Minha avó aboiava dentro de casa. Isso mesmo. Era uma espécie de evocação de suas memórias. Uma forma de estar próxima do seu pai, irmãos e agregados que aboiavam para conduzir o gado pra dentro ou fora do curral, nos tempos em que ele vivia lá pelos lados da Fazenda Surrão, no semiárido da Paraíba. Minha avó se foi há 21 anos. E eu, que não tive a sorte de enxergar com seus olhos a infância no mato, guardo nas minhas memórias aquela voz afinada e um vibrato constante de um canto preenchido pela verdade infantil das vogais.

Há uma fase em que a direção dos gestos e pensamentos se aceleram em direção ao tempo ainda não vivido. Alguns dão o nome de ansiedade. Eu dou o nome de juventude. O mundo, para essas pessoas, e o que há no mundo está a um toque das mãos e a míseros três passos. No entanto, a cada real movimento dado, se instala um enorme vazio daquilo ainda não apreendido, vivido, mergulhado. É uma fase boa, pelas não ressacas, admito. De resto, prefiro essa sensação de que estou aqui e agora.

E se a poeira dos meus sapatos um dia virão do deserto do Saara não tem a menor influência sobre mim ou sobre minha decisão de tomar chá de hortelã perto da hora de dormir. Gosto desse horário porque é quando o chá se torna mais importante que a fantasia do que está por vir.

Assisti há pouco um vídeo da cantora Marina em que ela fala da passagem do tempo em sua vida e das coisas malucas que estão ocorrendo no mundo inteiro. Do surgimento de gente reacionária e da esperança de que para cada uma dessas aberrações, surge também alguém, ou vários movimentos LGBT, de mulheres, transgêneros e de negros. E que são extremamente importantes, porque abrem espaço para que as pessoas não só reclamem, mas reivindiquem, se coloquem no mundo. Ela acredita que para cada surgimento de tipos como bolsonaros e malafaias, “compensa” de um outro lado, porque surgem pessoas desses movimentos. Quase como uma resposta, uma reação. Ela não cita, mas eu o faço: pessoas como Laerte, Liniker, Gregório Duvivier e Lola Aronovich me fazem compreender o recado da Marina.

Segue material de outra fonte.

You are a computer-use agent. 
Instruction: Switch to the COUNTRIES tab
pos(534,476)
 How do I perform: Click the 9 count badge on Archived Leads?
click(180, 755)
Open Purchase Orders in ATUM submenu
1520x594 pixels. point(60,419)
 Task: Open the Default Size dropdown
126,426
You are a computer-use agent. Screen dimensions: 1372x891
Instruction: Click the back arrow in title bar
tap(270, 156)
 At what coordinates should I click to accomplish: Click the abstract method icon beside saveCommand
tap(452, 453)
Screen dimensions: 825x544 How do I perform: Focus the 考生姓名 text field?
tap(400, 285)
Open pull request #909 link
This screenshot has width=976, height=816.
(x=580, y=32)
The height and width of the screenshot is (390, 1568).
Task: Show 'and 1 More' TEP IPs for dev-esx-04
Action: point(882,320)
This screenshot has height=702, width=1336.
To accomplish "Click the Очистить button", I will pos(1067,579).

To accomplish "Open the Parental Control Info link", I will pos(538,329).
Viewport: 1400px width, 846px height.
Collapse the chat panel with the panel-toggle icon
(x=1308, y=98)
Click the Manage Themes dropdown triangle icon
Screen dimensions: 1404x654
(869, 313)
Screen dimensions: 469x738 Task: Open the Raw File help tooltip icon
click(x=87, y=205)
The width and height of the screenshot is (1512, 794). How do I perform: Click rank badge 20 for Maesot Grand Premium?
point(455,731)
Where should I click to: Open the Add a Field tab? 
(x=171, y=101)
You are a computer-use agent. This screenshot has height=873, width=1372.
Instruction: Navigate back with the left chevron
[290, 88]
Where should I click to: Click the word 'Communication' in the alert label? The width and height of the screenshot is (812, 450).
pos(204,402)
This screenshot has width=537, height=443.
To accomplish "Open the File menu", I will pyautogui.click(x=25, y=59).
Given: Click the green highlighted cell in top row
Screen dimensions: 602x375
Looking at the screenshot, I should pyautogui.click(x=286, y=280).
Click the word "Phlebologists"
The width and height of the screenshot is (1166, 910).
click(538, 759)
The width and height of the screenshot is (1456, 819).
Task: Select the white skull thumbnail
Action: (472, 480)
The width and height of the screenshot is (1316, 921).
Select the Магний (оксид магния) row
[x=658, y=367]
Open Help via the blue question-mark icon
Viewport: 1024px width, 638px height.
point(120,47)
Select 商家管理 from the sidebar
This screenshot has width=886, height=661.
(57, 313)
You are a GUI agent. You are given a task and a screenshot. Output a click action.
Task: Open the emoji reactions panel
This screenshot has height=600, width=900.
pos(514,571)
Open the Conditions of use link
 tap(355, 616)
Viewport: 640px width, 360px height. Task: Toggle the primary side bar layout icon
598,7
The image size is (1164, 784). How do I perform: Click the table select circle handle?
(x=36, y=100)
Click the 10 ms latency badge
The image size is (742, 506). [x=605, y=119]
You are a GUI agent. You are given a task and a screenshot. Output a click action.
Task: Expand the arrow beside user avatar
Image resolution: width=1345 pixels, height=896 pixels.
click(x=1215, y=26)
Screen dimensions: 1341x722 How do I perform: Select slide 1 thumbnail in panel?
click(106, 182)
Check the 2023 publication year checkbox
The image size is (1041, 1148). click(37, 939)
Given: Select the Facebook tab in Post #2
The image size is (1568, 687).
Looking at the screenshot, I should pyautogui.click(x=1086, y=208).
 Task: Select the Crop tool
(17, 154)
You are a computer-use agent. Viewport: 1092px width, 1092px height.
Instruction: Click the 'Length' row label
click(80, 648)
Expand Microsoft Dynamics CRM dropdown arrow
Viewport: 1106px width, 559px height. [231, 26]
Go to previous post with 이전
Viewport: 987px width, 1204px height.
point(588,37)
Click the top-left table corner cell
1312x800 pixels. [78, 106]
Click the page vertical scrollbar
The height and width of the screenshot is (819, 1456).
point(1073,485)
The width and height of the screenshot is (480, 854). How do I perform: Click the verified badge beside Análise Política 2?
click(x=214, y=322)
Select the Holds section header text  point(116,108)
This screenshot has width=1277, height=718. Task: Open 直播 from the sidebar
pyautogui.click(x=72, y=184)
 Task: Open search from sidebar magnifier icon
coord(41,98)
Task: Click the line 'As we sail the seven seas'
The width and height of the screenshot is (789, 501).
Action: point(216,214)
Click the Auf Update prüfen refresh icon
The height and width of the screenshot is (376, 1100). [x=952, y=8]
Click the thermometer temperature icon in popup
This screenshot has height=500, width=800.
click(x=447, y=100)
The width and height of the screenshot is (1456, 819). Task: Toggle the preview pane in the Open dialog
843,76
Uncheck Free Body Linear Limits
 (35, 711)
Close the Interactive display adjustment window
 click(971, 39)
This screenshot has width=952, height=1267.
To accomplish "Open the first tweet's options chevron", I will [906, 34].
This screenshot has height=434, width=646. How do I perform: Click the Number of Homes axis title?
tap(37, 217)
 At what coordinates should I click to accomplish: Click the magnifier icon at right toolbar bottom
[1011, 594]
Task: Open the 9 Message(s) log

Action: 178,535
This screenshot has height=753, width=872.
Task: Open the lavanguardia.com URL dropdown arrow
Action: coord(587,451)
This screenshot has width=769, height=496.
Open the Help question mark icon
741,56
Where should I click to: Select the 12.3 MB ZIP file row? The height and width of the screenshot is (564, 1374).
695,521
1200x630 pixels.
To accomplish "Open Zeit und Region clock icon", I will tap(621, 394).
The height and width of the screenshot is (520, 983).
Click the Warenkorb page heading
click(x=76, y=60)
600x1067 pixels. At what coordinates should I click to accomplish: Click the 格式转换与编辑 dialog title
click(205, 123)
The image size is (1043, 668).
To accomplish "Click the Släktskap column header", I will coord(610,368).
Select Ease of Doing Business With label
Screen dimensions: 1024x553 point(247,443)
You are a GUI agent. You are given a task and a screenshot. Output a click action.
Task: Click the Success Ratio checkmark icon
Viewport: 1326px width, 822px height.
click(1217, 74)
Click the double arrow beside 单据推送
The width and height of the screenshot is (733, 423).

Mas, o que ela fala sobre a passagem do tempo é que é bacana de ouvir e eu replico: “Quando eu fiz 50 foi libertador; quando vi que eu já tinha me construído e já tinha direito de ser tudo o que eu quisesse, sem dar tanta satisfação. Mas, sem arrogância. Aos 60 eu sinto que comecei a envelhecer, mas eu tô gostando. Jamais voltaria atrás no tempo. Eu tinha que ser exemplo pra tudo, eu não tenho que fazer isso. Acho que o importante é ter curiosidade e gostar da vida”. E eu percebi a interseção entre duas mulheres tão diferentes e distantes. A cantora famosa e a avó aboiadora. Eis aí um recado que me representa e que eu divido com você, meu leitor.